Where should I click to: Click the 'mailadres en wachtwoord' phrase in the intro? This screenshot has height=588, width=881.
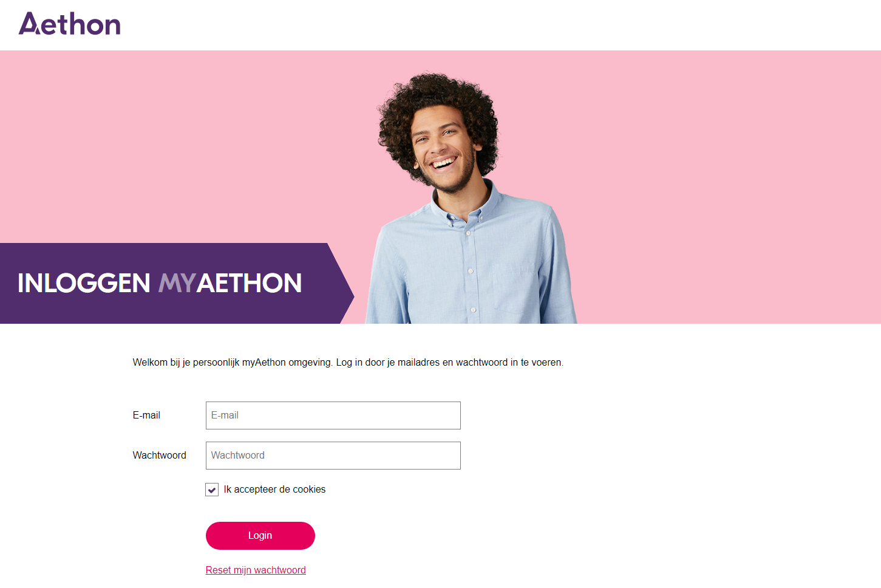[x=452, y=363]
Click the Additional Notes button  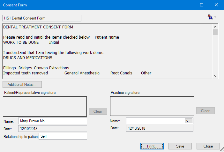click(x=22, y=85)
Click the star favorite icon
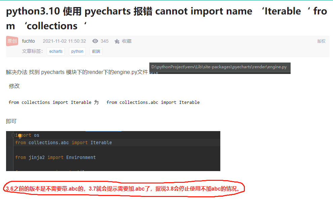 pyautogui.click(x=117, y=41)
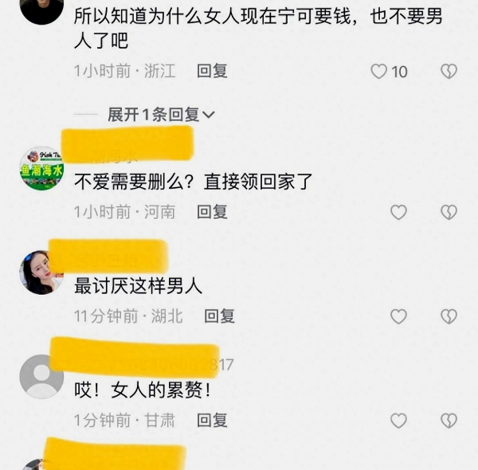
Task: Like the Henan comment about 不爱需要删么
Action: [x=399, y=212]
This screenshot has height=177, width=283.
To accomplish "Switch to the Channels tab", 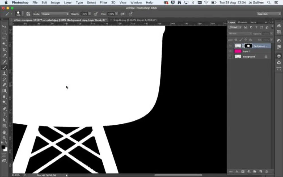I will pyautogui.click(x=243, y=22).
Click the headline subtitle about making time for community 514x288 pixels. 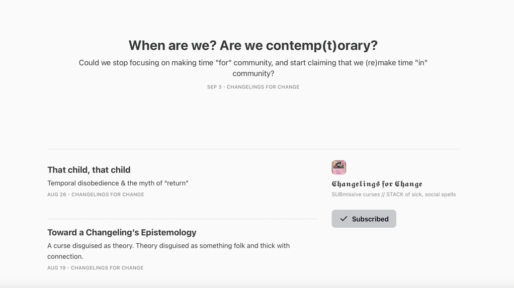253,63
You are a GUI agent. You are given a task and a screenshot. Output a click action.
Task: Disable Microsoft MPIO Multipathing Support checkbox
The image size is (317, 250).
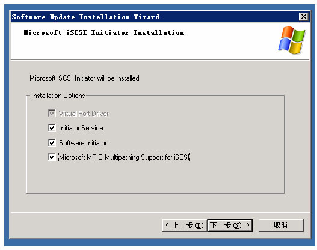[52, 157]
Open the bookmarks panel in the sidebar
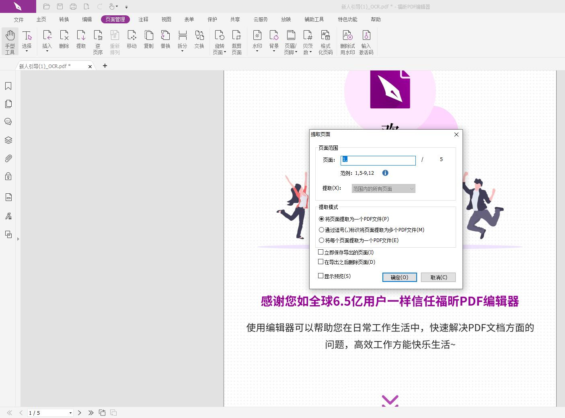Image resolution: width=565 pixels, height=418 pixels. (x=8, y=86)
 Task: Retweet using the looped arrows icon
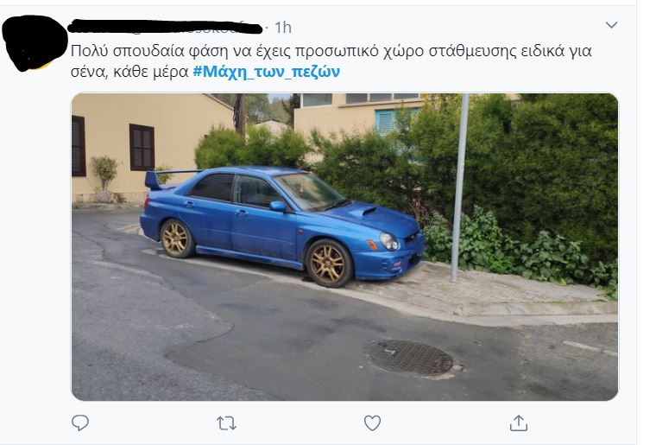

————

TASK GOAL: Reproduce exactly, and only, the lines from the one containing "The image size is (317, 250)." through the last line of the records above, both included, leaving out any pictures.

OUTPUT:
The image size is (317, 250).
[52, 157]
Open the bookmarks panel in the sidebar
Image resolution: width=565 pixels, height=418 pixels. (x=8, y=86)
 Task: Retweet using the looped arrows icon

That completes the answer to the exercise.